#### Supplied passage
□ □ □

So this macroeconomic shock came in 2002?
Yeah, fuck him. He lost his job, the loser.
I’ll be the outlier and get rich and have nothing to worry about… somehow…
Cliff, there was another recession back in 2001. My point was his basic experience is being repeated many times over now following the deepest recession since the Great Depression. Anecdotes are useful if they exemplify a complicated problem well.
” What’s new? The Great Recession…”
Claudia, the evidence doesn’t back this statement up in any way what so ever. The examples specified really have nothing to do with the ‘The Great Depression’ outside of the possibility that they are both symptomatic of the same root cause.
” just the well paying job he once had. The ‘nanny’ state for all its flaws has the ability to smooth large macro shocks across generations”
The ‘nanny’ state only works if your economy can provide the well paying jobs required to fund it. The ‘nanny’ state doesn’t work at all if the underlying economy is moribund. If it did, France and Italy would be booming.
Oh no you don’t. If you and others want to live the fairy tale that people under financial stress are all profligate, lazy bums getting their just deserts, fine. But don’t tell me the ‘data’ is on your side. Losing your job, becoming skill obsolete is a serious negative shock that almost no one saves enough to smooth through. Yes, of course these shocks happens all the time, but they happened with even more frequency in the recession. The article also quoted the large loss of wealth in the recent past, so there’s more data for you. I don’t think we can smooth through all shocks, re-adjustment is necessary too. Bad things happen to good, responsible people and I don’t like the ex-post labeling them as losers.
“Oh no you don’t. If you and others want to live the fairy tale that people under financial stress are all profligate, lazy bums getting their just deserts, fine.”
You are beating up on a straw man here. I never said nor implied that the unemployed are a lazy bums getting their ‘just deserts’.
“But don’t tell me the ‘data’ is on your side.” I was pointing back to the very ‘data’ you referenced in your own post.
Ergo: “The Great Recession…a big hit to households earning potential” which is generally considered to have started in 2007.
And then the referenced “Marzano…lost his job at a telecommunications firm in 2002”
from you below: “‘What we needed in 1999 was more ant, less grasshopper.’ I would say that’s still true in 2013.” That’s exactly the straw-headed logic I was pushing back against. Plenty of ants get stepped on … that doesn’t turn them into grasshoppers does it?

□ □ □

#### Source material
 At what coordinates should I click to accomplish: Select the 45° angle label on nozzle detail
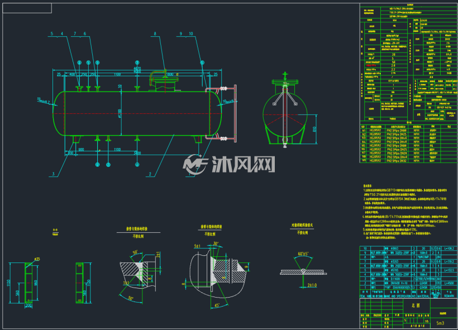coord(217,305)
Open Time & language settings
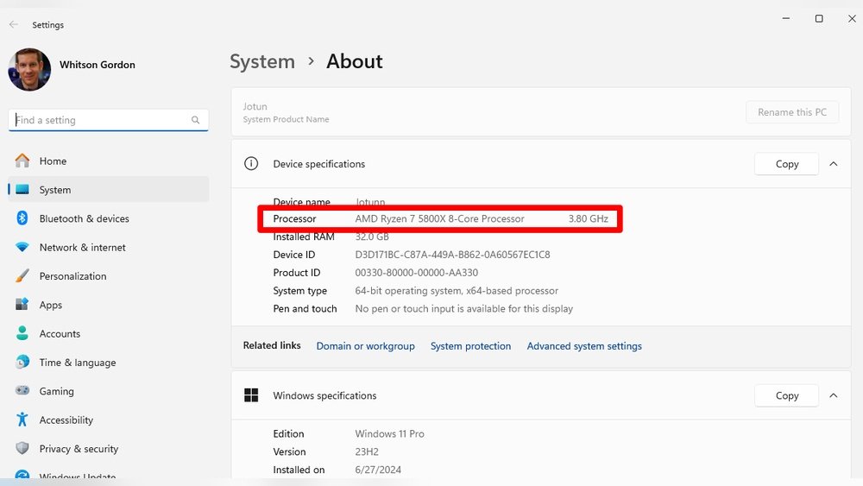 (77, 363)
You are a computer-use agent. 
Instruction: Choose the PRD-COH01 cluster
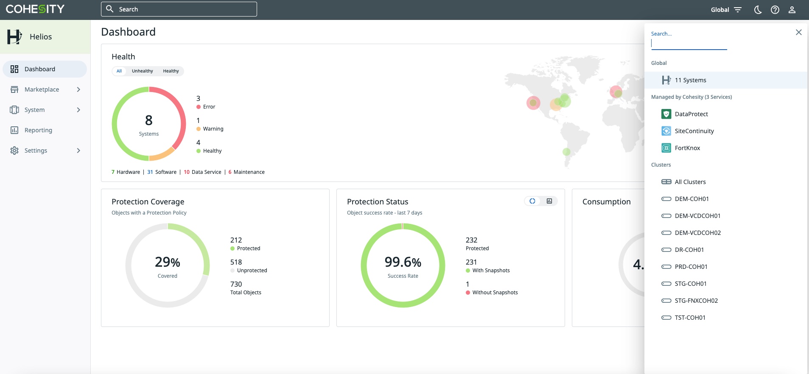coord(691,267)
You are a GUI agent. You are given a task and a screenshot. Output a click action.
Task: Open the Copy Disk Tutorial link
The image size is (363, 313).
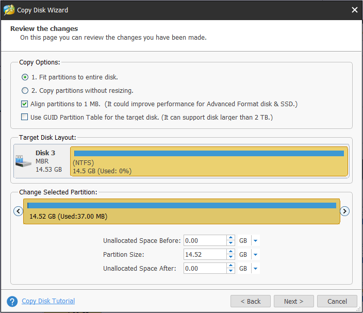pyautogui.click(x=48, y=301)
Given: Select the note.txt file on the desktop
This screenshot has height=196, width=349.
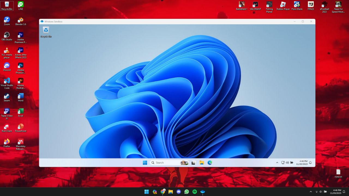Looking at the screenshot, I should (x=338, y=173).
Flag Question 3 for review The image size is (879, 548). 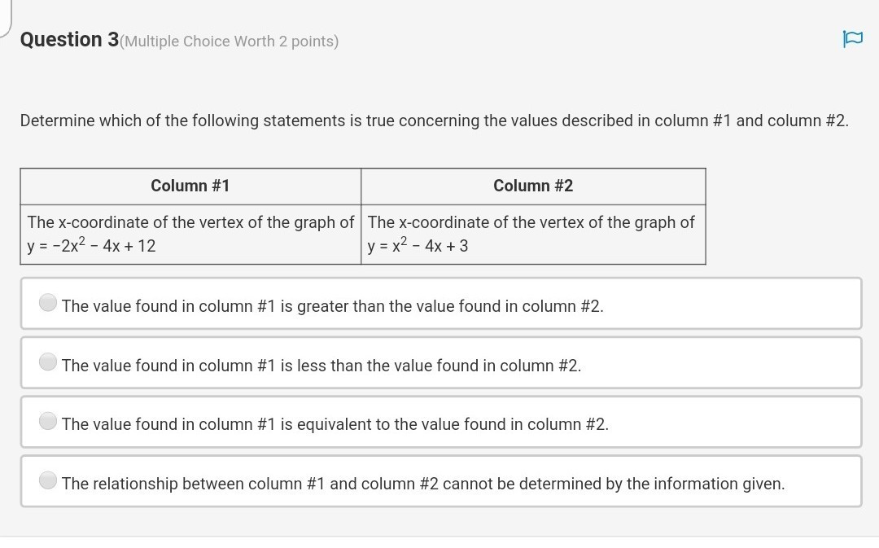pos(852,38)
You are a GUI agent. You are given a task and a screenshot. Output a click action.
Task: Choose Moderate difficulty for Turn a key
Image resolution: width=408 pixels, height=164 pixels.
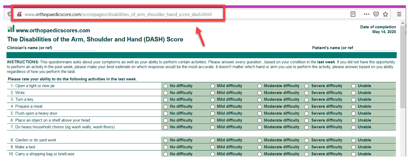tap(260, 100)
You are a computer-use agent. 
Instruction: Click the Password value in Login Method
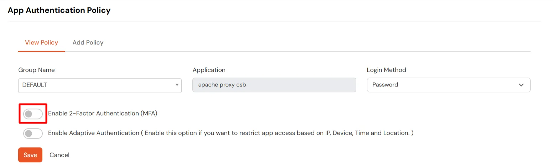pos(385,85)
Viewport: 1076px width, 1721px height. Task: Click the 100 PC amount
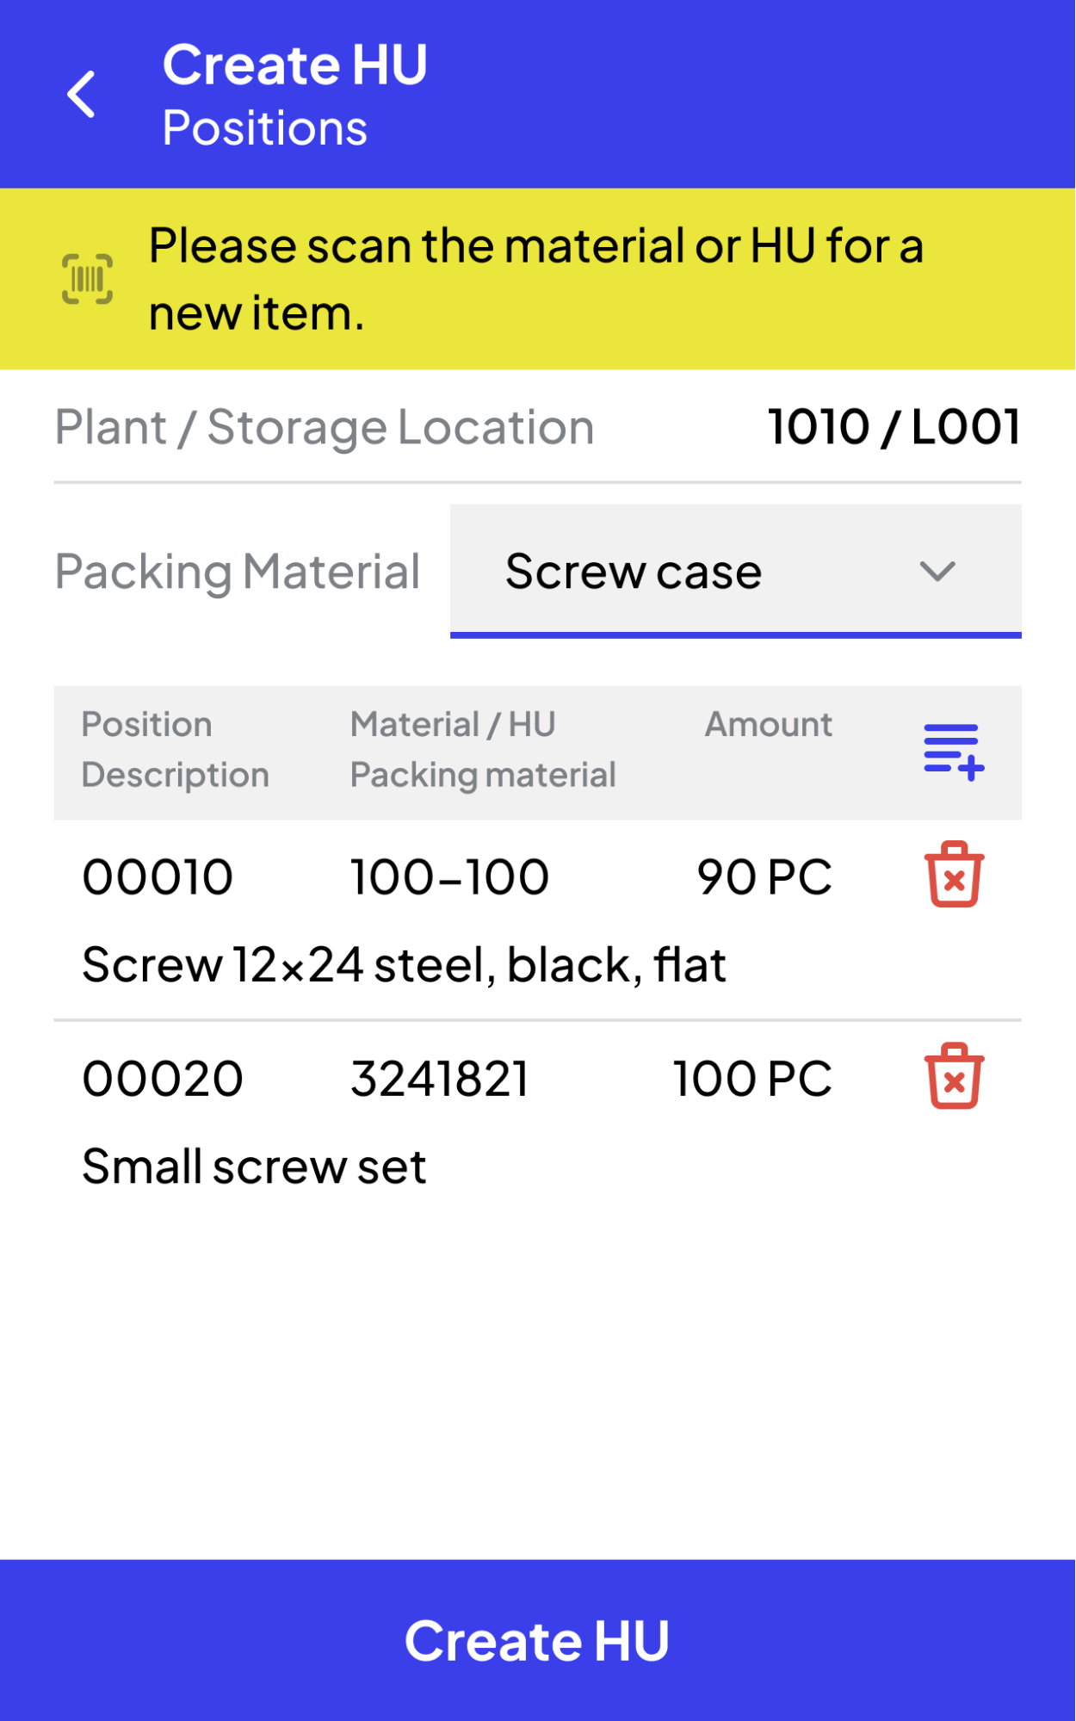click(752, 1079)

□ □ □

#### Aim of the task
Please copy the comment thread again, beginning at the words "You are beating" and stopping after "grasshoppers does it?", and swap "telecommunications firm" for "software company". The rows that come after the comment thread are separate material.

#### Problem solution
You are beating up on a straw man here. I never said nor implied that the unemployed are a lazy bums getting their ‘just deserts’.
“But don’t tell me the ‘data’ is on your side.” I was pointing back to the very ‘data’ you referenced in your own post.
Ergo: “The Great Recession…a big hit to households earning potential” which is generally considered to have started in 2007.
And then the referenced “Marzano…lost his job at a software company in 2002”
from you below: “‘What we needed in 1999 was more ant, less grasshopper.’ I would say that’s still true in 2013.” That’s exactly the straw-headed logic I was pushing back against. Plenty of ants get stepped on … that doesn’t turn them into grasshoppers does it?